The pursuit of increased reliability is essential for long-term performance and operational efficiency in today’s industrial and technological environment. Additionally, the configurations and designs of industrial systems are becoming more complex, which affects their reliability. Experts are continuously striving to develop more productive and lucrative models despite the fact that society’s ever-increasing demands are complicating system designs. Moreover, the strength and effectiveness of such systems in the face of failures must be controlled. Strategies for improving reliability proposed by researchers include the provision of spare units, high-quality components, optimal configurations, and appropriate repair mechanisms.
Reliability analysis plays a crucial role in assessing the performance of systems with parallel units, particularly in the context of varying operational conditions and failure modes. Kumar and Gupta [1] analyzed a single-unit system model with a helping unit. Their study focused on the reliability of the system by incorporating the concept of a supplementary unit, which aids in reducing downtime and improving system performance. Kumar and Sirohi [2] examined a two-unit cold standby system where the repair of a partially failed unit is delayed. Their analysis emphasized the significance of this delay on system profitability and how better utilization of the units could lead to optimized system operation. Kumar and Sharma [3] investigated a system with two non-identical units operating in parallel, where inspection intervals and correlated lifetimes played a critical role in system reliability. They highlighted that non-identical units, when subjected to inspection, can offer practical insights into improving system efficiency. Singh and Poonia [4] used a probabilistic approach to evaluate the reliability of a two-unit parallel system with correlated lifetimes, considering the inspection process. They applied the regenerative point technique to demonstrate the impact of lifetime correlation on system reliability, underscoring the importance of this factor in reliability assessments.

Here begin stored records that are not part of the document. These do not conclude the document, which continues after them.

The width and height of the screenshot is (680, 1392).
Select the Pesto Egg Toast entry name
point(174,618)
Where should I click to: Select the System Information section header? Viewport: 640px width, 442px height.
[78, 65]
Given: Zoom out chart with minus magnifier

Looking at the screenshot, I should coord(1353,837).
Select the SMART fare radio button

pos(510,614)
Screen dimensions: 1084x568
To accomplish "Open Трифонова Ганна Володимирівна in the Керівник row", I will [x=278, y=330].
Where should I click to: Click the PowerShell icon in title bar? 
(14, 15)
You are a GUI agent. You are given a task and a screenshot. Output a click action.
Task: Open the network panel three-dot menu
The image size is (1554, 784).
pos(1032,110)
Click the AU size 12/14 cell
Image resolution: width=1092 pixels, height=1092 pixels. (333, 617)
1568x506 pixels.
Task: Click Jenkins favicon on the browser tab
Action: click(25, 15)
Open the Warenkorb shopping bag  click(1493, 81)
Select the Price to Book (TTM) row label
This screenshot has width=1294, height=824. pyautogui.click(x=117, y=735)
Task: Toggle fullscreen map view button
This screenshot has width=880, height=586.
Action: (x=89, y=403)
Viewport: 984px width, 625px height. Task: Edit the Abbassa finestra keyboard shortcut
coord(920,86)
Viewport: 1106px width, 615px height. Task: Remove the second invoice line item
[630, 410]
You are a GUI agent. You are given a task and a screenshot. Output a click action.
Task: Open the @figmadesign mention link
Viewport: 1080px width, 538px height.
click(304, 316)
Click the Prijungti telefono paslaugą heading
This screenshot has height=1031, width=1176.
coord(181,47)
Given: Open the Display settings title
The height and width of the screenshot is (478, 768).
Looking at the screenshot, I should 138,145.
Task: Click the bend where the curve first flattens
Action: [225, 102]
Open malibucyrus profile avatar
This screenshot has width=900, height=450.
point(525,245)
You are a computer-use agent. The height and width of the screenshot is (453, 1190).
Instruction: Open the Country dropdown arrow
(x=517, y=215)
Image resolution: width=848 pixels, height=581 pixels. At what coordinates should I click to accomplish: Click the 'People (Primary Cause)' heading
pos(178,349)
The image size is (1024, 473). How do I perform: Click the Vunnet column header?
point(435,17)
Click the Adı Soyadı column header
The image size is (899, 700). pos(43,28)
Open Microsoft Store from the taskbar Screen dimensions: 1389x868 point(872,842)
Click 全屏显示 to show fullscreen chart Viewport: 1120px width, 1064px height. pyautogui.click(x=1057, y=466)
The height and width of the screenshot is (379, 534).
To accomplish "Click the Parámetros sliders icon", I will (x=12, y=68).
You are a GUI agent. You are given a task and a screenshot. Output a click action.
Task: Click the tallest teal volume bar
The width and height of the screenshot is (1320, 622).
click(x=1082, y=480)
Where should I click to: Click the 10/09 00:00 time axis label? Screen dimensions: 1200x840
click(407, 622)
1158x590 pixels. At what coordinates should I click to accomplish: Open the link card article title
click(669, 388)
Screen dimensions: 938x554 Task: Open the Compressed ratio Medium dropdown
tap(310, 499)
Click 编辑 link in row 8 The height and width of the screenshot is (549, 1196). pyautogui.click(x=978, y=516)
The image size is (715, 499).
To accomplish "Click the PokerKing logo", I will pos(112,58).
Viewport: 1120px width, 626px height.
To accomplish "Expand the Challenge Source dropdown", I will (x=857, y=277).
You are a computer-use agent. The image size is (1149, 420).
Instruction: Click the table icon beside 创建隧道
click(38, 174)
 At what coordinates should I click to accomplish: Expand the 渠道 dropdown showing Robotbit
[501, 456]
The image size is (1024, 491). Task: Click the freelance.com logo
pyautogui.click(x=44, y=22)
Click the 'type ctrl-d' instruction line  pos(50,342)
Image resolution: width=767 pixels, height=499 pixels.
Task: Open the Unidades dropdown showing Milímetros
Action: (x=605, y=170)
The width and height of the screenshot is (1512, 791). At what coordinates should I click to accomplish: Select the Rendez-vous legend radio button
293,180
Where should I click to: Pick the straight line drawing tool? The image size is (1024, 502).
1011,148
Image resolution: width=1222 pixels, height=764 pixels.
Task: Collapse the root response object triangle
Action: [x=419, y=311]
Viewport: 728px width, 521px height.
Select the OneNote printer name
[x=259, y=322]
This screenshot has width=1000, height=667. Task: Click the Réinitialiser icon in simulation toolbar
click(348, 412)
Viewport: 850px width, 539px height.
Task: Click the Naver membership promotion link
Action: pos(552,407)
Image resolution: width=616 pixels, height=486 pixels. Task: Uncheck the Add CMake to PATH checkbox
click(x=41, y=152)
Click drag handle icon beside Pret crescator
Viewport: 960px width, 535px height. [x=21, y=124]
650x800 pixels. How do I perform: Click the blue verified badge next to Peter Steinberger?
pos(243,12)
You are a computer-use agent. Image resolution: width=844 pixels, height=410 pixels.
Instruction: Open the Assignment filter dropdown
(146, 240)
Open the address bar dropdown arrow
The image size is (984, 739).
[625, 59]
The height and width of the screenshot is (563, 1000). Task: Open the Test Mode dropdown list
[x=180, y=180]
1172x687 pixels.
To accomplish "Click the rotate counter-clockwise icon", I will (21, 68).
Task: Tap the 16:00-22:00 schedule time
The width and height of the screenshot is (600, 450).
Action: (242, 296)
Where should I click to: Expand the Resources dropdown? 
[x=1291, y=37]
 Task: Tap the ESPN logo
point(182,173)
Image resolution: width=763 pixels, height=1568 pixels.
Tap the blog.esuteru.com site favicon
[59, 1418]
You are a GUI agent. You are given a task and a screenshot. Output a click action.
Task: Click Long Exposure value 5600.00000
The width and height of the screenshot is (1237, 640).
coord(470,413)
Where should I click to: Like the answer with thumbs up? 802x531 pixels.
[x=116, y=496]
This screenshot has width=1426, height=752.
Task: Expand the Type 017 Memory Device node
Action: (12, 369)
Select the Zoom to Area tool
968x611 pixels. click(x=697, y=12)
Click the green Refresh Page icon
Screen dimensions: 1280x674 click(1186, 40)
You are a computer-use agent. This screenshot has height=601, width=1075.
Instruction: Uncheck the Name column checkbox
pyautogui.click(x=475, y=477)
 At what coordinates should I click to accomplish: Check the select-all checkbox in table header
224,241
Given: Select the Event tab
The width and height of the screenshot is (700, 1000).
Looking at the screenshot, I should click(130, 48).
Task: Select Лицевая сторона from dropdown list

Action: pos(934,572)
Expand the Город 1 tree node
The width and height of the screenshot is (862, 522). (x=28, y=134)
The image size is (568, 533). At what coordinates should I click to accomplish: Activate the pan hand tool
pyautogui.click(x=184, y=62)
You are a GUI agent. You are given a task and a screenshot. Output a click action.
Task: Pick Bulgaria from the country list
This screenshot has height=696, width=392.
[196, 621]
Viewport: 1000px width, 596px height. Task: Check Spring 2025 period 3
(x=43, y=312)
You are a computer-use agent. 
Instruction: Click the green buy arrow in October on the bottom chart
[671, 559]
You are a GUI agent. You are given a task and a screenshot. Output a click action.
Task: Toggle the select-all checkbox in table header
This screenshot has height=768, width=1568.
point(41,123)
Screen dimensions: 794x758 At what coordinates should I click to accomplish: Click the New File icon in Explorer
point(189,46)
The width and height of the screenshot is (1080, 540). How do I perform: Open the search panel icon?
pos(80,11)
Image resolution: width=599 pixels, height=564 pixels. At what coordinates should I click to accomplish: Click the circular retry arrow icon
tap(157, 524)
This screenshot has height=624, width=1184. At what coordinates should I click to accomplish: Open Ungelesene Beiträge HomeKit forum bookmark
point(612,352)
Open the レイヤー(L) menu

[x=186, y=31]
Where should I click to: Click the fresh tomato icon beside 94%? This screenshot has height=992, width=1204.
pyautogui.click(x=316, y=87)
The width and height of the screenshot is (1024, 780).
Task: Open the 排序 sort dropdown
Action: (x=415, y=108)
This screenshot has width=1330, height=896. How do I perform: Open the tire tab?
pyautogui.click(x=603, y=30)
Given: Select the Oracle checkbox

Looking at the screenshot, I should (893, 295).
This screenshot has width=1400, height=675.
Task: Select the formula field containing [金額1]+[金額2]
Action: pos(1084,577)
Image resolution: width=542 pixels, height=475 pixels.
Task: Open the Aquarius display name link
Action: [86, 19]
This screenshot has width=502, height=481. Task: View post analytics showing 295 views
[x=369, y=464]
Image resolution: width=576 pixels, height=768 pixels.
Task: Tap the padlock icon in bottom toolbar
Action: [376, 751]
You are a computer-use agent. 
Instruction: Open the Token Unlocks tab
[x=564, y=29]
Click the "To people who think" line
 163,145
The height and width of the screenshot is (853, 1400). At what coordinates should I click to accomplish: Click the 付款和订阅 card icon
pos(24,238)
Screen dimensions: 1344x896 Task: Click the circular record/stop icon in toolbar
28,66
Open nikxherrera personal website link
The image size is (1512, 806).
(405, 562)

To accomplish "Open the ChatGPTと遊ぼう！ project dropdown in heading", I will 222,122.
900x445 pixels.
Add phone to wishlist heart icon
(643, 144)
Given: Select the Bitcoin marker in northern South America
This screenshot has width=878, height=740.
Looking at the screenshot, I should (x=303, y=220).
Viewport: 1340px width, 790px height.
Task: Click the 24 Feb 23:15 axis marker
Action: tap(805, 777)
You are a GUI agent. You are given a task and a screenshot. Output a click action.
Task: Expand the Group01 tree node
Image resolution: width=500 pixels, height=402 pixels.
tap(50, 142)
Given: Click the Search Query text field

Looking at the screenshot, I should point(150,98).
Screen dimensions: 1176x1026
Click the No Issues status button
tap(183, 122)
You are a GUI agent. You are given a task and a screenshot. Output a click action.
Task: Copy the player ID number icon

Kumar, A. et al. [5] analyzed the cost implications of a finite capacity queue with server failures, balking, and a threshold-driven recovery policy, highlighting how these factors impact system costs and performance optimization. Shekhar, C., et al. [7] studied load-sharing redundant repairable systems with switching and reboot delays, addressing the challenges in reliability management under these conditions. Additionally, Shekhar, C. et al. [8] examined fault-tolerant redundant repairable systems with various failures and delays, offering valuable insights into the impact of delay factors on system performance. In recent, matrix method approach was used for sensitive analysis for standby ,vacation and common cause failure events in safety assessment (c.f. [7, 9, 10, 11, 13, 14, 6, 12]). Hu et al. [15] introduced a parallel Bayesian probabilistic integration framework for structural reliability analysis, focusing on small failure probabilities to enhance assessment accuracy. Ahmadi et al. [16] emphasized state-dependent mean residual time in their reliability modeling and maintenance planning for parallel systems, improving maintenance strategies. Bo et al. [17] proposed a DNN-based reliability evaluation method for multi-state series-parallel systems using a semi-Markov process, showcasing the potential of machine learning in reliability assessments.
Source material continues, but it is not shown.